As Theriot and his mother, Nikki Fields, walked through the shopping plaza’s parking lot, Fields heard the cries of an infant coming from a nearby car.
Tulsa police said the heat index for that day was 116 degrees Fahrenheit.
Panicking, Fields called the police while Theriot began searching his mother’s car for something that could free the crying two-year-old boy from the car’s backseat.
Unable to find anything else, Theriot used a ratchet strap from Field’s car to hit the windows of the car the toddler was trapped in. Since doing so merely dented the car’s windows, Theriot moved onto bashing the car’s front windshield. He was determined to save the boy from suffering any sort of heat-induced injury.
As Theriot’s repeated hitting bore a hole in the vehicle’s windshield, an employee from a nearby store brought him part of a clothing rack, which he used to create a hole big enough to crawl through the windshield and carry the distressed toddler out by unlocking one of the doors from the inside.

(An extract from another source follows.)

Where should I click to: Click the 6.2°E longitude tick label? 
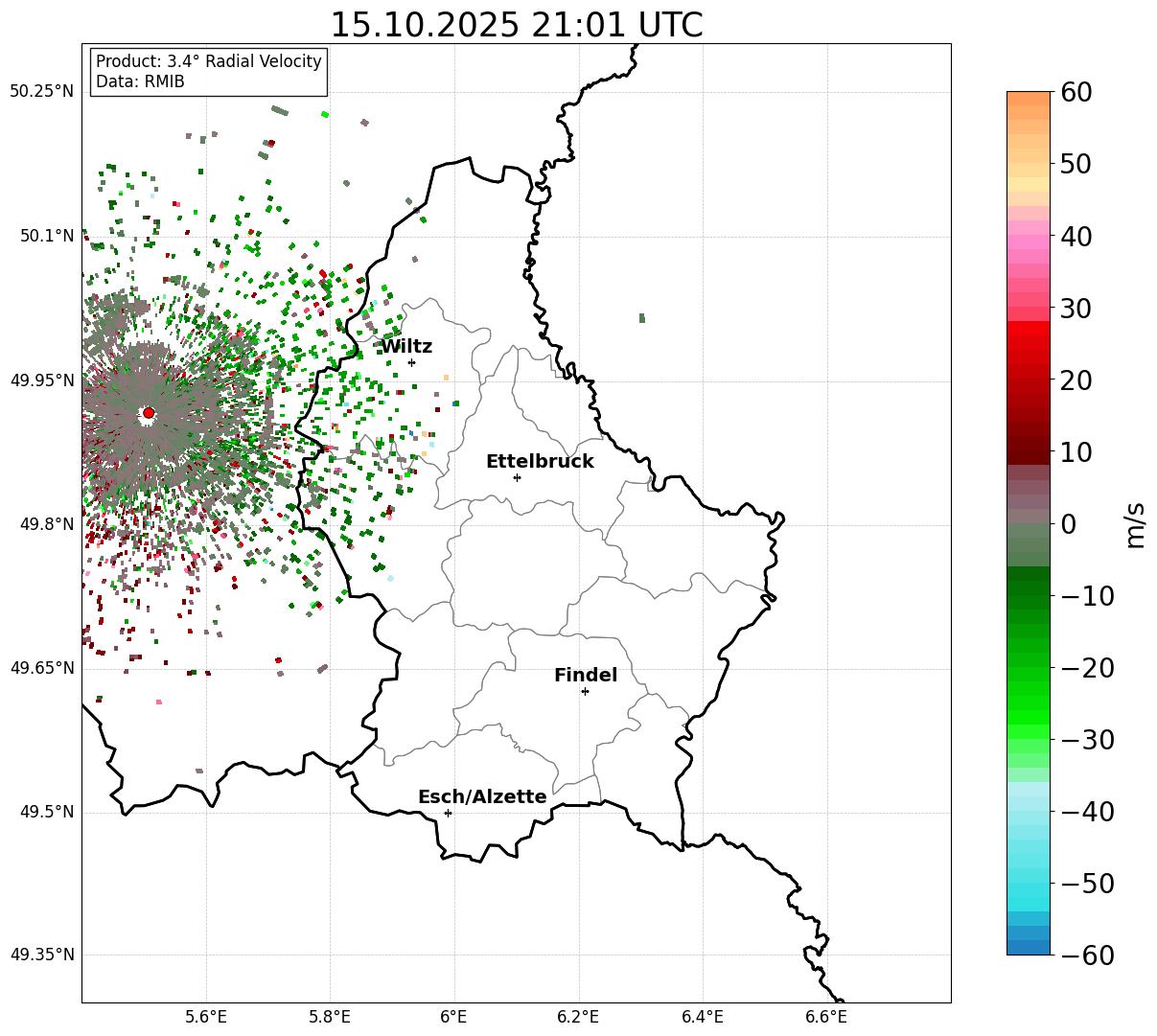coord(579,1016)
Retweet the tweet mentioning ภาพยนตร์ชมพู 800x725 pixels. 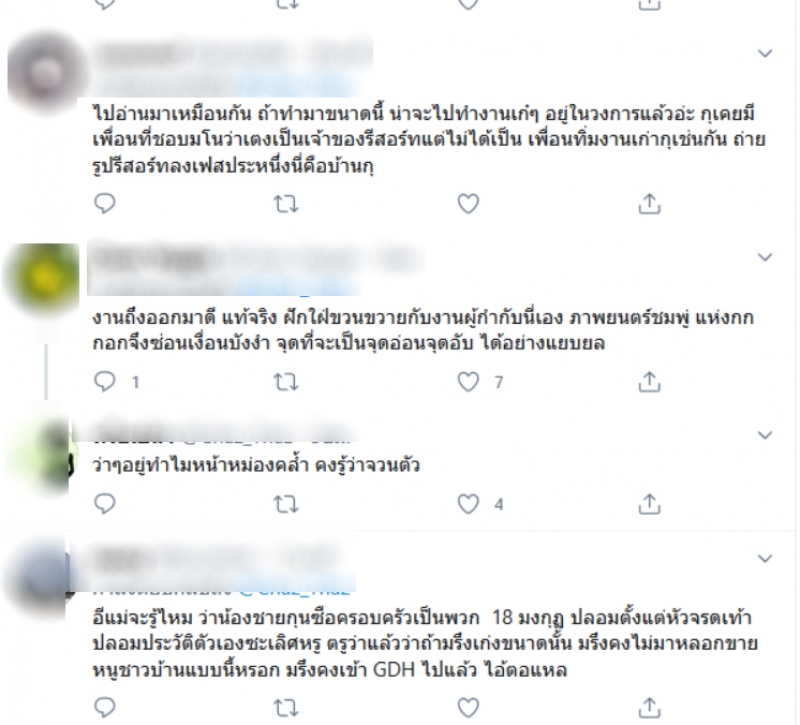tap(286, 382)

Authorities eventually arrived at the scene. They found the two-year-old red-faced and upset, but unharmed. Paramedics at the scene determined the little one was well enough to not go to the hospital.

Police found the mother of the baby shopping at ROSS. They issued her a $250 ticket for leaving her young son unattended in a vehicle in “extreme weather” conditions and “inadequate ventilation,” under the Forget Me Not Safety Ordinance.
The mother told police the incident was an accident and that another adult was supposed to be in the car watching him. Police questioned why she shut off and locked the car if that was the case.
Since her two-year-old son did not experience any kind of injury, police were unable to arrest the toddler’s mother for child neglect.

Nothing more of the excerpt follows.